“El hecho de tener cuerpo de mujer me pone en peligro y me convierte además en una persona susceptible de ser violentada”. Una reflexión en torno a ‘La Manada’.Hace algunos días compartí una jornada con un grupo de mujeres y hombres jóvenes. Hasta que llegué a casa y me desnudé, no me di cuenta de lo delgados y elásticos que eran sus cuerpos, de la diferencia. Tengo 50 años y, ya en la ducha, me alegró mucho hacerme con mi cuerpo, con su solidez y la constatación del paso del tiempo sobre él. Divina, magnífica constatación. 

Hablamos poco del cuerpo, sobre todo las mujeres y sobre todo llegadas a una cierta edad. Forma parte del engaño que supone pensar que somos algo intangible y el cuerpo representa solo un peso que cargamos, a menudo incómodo, y objeto de la mayoría de los ataques contra nuestra satisfacción y nuestro equilibrio. Somos cuerpo. Somos nuestro cuerpo. Y en el caso de las mujeres, nuestro cuerpo es susceptible de ser violentado. Esto es así por el simple hecho de que es diferente al del hombre. Tan poquísimo diferente. Mis genitales, mi pecho y mi rostro –no mi educación ni mi inteligencia ni mis capacidades– me convierten en un ser susceptible de ser atacado, agredido, despreciado, violado. Por esa simple razón.

La manera en la que industria, consumo y cultura alimentan nuestra frustración es una forma de violencia, por supuesto. Pero hay algo más, algo que puede considerarse “histórico”: el hecho de tener cuerpo de mujer me pone en peligro, un peligro congénito, y me convierte además en la diana de múltiples violencias. Es mi cuerpo lo que violentan, y por lo tanto me violentan a mí, que no soy otra cosa que ese cuerpo.
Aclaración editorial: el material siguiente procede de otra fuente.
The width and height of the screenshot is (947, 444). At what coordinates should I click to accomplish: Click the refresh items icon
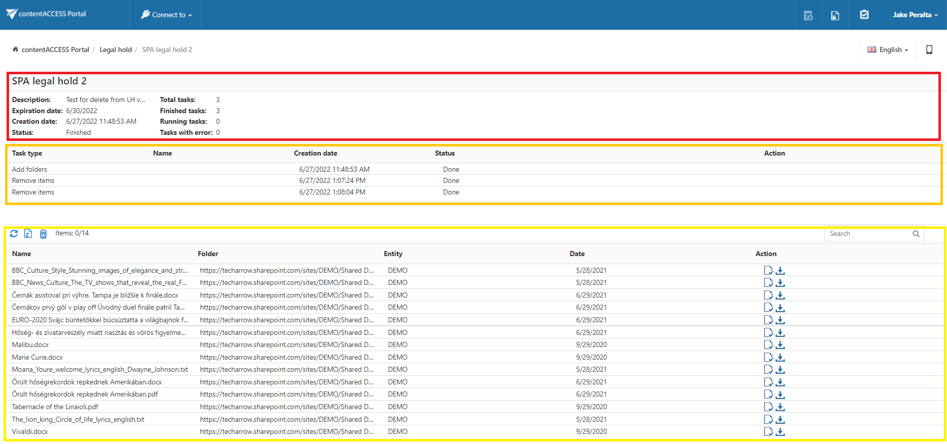click(14, 233)
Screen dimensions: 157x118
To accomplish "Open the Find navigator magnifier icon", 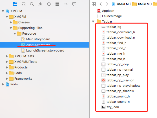I will pos(32,4).
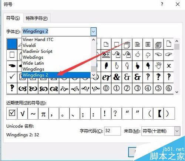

Con el paso de los años, a esos miedos cabalmente fundamentados, construidos sobre una experiencia innegable de día a día, hora a hora de existencia, se une la asunción del rechazo a la edad. Parece que debemos dejar de apreciar nuestro cuerpo, como si tuviéramos que resignarnos a él. Resignarse es el verbo, en el mejor de los casos. Sin embargo, ese cuerpo sigo siendo yo. Ahí radica una de las trampas más tristes. El castigo a la madurez se ceba en el cuerpo femenino y nosotras tendemos a asumirlo, de nuevo, como algo que arrastramos, como una carga inevitable, o evitable a base de infligirle otras violencias, heridas de bisturí y relleno.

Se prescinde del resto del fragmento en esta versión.